Preguntas frecuentes

¿Puedo empezar a tomar molnupiravir aunque ya lleve una semana con síntomas?

No es lo habitual. El molnupiravir se dirige a la fase temprana de la infección, mientras el virus todavía se está replicando activamente; iniciarlo tarde pierde la ventana en la que el medicamento puede cambiar el curso de la enfermedad.

¿Por qué la dexametasona no se receta para una COVID-19 leve en casa?

Porque actúa amortiguando la respuesta inmunitaria, y en la enfermedad leve esa respuesta todavía está ayudando a controlar el virus. Reservarla para la enfermedad grave, cuando la propia inflamación se ha convertido en el problema, es lo que ha demostrado beneficio.

Si tuve una COVID-19 grave, ¿necesitaré antifibróticos para siempre?

No en todos los casos. La fibrosis pulmonar tras la COVID-19 varía mucho de una persona a otra, y solo un seguimiento con pruebas de función respiratoria e imagen pulmonar determina si hace falta un antifibrótico y durante cuánto tiempo.
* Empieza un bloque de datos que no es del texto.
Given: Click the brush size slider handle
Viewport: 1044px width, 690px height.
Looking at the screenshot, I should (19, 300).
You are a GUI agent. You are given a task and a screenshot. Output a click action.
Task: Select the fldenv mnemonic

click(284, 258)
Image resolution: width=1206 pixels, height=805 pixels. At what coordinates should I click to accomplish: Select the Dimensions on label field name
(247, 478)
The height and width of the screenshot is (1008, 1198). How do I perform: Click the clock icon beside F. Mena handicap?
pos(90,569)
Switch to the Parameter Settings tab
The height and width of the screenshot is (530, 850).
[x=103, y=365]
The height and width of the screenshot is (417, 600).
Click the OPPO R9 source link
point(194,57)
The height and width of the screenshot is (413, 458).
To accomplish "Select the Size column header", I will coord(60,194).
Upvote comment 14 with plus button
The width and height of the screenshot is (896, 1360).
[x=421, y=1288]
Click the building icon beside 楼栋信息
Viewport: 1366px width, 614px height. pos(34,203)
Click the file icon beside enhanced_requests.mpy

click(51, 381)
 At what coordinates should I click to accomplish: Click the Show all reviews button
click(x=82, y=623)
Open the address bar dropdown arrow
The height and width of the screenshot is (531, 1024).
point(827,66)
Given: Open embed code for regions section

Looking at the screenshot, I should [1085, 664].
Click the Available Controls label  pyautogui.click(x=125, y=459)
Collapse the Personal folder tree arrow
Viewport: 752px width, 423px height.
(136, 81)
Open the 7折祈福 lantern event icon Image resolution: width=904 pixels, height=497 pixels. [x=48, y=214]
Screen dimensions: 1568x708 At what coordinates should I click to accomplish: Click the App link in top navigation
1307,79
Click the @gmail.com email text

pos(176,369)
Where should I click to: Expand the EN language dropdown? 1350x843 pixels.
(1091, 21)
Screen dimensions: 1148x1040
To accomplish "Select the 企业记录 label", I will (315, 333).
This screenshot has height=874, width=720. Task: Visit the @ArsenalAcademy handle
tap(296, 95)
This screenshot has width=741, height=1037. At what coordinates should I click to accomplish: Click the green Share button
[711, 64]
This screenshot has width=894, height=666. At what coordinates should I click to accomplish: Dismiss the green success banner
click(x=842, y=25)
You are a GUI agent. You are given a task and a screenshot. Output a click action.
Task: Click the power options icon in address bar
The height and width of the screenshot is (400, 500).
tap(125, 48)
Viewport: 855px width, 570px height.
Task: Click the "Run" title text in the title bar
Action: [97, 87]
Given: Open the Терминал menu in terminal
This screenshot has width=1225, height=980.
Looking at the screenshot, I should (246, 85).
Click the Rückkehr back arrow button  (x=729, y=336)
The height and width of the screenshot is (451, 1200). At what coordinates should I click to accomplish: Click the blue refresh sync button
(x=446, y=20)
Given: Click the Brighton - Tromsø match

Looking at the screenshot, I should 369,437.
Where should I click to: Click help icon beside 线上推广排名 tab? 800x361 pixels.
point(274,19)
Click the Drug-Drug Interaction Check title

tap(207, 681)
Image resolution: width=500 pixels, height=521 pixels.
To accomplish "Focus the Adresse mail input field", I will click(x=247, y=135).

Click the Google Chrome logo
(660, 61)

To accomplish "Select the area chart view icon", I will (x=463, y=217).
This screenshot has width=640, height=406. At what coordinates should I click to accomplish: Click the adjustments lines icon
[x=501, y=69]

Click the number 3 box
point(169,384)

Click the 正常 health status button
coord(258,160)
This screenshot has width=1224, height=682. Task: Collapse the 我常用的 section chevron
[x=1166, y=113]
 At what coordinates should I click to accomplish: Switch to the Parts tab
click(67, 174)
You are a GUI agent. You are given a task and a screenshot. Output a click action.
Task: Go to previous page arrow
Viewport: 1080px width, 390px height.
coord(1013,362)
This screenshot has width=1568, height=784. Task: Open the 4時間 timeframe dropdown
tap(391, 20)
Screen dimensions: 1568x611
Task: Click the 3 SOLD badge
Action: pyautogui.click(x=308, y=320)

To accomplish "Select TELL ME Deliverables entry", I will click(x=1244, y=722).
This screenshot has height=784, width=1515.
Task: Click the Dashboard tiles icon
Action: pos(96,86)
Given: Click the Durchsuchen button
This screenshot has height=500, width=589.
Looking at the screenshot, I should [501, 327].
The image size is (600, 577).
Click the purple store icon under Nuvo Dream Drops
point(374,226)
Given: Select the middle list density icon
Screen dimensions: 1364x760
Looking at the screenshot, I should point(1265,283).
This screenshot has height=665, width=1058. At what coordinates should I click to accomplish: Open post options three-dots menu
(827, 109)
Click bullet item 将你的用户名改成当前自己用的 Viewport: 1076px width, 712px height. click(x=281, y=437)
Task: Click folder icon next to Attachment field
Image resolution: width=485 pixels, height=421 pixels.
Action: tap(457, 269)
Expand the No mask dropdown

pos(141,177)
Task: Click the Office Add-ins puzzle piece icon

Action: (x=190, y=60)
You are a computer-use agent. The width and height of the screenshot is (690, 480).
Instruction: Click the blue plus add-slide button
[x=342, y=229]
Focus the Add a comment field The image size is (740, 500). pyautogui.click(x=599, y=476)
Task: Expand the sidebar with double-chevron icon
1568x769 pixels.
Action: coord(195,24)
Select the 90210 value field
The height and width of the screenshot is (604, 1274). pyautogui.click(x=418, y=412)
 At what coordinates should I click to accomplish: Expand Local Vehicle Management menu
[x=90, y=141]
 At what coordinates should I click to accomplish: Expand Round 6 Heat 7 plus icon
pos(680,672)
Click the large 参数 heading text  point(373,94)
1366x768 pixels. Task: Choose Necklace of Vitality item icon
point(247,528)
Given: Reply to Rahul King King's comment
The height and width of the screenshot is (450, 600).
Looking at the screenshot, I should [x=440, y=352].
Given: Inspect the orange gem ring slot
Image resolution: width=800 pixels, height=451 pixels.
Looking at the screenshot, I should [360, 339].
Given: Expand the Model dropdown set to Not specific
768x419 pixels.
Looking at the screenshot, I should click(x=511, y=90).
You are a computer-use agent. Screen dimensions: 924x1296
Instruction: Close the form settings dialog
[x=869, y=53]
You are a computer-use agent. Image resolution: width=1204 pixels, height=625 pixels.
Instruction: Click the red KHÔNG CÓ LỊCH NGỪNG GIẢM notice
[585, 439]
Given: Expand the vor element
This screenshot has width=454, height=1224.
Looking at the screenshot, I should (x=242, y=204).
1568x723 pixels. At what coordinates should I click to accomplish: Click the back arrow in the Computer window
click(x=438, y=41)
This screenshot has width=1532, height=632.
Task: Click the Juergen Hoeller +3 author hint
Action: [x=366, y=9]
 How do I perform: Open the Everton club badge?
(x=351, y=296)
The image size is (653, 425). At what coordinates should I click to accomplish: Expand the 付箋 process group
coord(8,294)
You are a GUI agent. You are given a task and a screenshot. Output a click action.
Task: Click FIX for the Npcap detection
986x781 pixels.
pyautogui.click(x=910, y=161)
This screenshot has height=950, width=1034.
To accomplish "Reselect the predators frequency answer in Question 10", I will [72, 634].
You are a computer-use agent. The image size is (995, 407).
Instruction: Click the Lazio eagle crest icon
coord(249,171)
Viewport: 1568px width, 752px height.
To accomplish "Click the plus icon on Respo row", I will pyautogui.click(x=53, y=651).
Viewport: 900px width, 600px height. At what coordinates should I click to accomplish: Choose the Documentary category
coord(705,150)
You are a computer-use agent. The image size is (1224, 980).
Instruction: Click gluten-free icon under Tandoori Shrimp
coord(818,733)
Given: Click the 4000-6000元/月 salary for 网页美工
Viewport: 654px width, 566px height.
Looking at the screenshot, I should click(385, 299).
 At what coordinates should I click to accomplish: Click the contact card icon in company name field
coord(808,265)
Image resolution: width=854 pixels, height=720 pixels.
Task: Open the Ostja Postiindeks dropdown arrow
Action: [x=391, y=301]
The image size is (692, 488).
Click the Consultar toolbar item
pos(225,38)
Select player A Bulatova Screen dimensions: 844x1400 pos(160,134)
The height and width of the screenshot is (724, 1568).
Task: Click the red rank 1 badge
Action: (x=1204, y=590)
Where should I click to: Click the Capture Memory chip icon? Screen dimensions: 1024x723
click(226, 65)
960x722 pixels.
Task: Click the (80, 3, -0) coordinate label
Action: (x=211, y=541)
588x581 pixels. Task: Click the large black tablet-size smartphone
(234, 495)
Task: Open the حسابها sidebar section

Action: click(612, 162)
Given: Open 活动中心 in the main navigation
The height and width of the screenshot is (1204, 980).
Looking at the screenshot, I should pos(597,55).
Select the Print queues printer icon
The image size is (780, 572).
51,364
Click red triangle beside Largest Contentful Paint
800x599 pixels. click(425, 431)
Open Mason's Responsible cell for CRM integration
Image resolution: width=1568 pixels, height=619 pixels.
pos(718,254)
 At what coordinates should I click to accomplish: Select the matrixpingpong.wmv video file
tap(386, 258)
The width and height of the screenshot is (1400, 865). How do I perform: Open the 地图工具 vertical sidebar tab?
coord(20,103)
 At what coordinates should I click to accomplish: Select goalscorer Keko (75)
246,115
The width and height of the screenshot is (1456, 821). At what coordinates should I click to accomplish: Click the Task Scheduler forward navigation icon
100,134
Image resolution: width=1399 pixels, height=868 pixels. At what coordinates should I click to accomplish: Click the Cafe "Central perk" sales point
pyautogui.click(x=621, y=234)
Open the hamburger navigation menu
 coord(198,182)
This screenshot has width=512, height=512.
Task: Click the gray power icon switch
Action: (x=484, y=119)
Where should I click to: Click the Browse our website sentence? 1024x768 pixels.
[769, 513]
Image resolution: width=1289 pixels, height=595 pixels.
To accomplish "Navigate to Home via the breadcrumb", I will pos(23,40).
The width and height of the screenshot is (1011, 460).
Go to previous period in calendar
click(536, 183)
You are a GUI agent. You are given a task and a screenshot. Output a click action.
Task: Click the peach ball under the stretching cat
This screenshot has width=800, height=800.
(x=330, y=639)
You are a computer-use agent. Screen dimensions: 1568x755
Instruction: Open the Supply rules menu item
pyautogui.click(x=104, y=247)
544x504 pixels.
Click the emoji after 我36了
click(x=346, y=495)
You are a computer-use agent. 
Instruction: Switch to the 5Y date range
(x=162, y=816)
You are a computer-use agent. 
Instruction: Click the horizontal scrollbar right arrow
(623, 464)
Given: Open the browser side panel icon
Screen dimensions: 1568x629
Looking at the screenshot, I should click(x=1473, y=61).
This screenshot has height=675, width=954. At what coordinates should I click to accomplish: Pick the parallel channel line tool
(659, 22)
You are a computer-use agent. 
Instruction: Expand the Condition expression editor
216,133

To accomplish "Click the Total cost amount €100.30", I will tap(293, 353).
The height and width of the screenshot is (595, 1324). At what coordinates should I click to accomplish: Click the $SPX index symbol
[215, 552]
Aspectos esenciales de seguridad

  • Ningún medicamento de esta categoría se toma por decisión propia: la fase de la enfermedad y las pruebas correspondientes determinan cuál corresponde, si es que corresponde alguno.
  • El molnupiravir tiene una ventana de uso limitada tras el inicio de los síntomas; pasada esa ventana no ofrece beneficio.
  • La dexametasona fuera del contexto de enfermedad grave con necesidad de oxígeno puede ser perjudicial, no solo ineficaz.
  • El rivaroxaban conlleva riesgo de sangrado, que debe valorarse frente al riesgo de coágulos en cada paciente.
  • Busque atención urgente ante dificultad respiratoria que empeora, dolor torácico, confusión nueva o labios o cara azulados.

Esta página tiene fines educativos y no sustituye el consejo de un médico o farmacéutico que conozca su historial de salud.